[Listing for locating displayed items]
_ _ _ _ _

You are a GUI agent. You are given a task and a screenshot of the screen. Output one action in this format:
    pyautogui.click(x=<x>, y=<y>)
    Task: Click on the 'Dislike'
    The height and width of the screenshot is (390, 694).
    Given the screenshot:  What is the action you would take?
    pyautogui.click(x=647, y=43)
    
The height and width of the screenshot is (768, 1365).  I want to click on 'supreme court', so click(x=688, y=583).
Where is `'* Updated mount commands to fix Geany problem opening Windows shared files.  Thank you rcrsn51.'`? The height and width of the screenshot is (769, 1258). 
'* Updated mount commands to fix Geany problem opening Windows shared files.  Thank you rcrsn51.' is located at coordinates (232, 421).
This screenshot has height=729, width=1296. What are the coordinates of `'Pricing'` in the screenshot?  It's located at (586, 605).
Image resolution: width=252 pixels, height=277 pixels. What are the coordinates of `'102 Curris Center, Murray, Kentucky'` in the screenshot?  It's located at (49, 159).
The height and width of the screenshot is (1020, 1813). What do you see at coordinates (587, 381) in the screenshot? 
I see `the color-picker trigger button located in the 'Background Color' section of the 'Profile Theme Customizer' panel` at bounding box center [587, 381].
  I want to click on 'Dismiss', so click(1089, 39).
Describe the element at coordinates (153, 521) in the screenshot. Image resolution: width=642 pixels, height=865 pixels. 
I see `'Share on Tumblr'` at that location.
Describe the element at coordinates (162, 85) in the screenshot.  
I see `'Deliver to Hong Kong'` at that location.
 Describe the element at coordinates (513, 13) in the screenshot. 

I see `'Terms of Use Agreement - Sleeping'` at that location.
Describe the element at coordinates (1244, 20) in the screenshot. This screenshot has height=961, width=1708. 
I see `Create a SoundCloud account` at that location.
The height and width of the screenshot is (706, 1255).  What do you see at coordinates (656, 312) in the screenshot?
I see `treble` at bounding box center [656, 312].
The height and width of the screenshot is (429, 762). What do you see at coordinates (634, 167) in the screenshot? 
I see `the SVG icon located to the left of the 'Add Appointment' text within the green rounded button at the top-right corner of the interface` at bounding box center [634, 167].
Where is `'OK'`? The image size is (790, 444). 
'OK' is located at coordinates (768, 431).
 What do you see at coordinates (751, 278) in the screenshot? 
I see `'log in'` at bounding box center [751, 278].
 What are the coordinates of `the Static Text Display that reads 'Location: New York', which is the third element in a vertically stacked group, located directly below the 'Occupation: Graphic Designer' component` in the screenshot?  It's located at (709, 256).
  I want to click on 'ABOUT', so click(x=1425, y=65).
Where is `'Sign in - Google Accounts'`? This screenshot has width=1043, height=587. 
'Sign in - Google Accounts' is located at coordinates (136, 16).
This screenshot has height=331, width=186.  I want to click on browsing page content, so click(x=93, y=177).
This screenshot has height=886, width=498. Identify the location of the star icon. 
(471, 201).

_ _ _ _ _

• Short task
Reproduce the lines of the listing verbatim, from the line containing "This screenshot has height=331, width=186." through the end of the listing, including both of those lines.

• Correct output
This screenshot has height=331, width=186.  I want to click on browsing page content, so click(x=93, y=177).
This screenshot has height=886, width=498. Identify the location of the star icon. 
(471, 201).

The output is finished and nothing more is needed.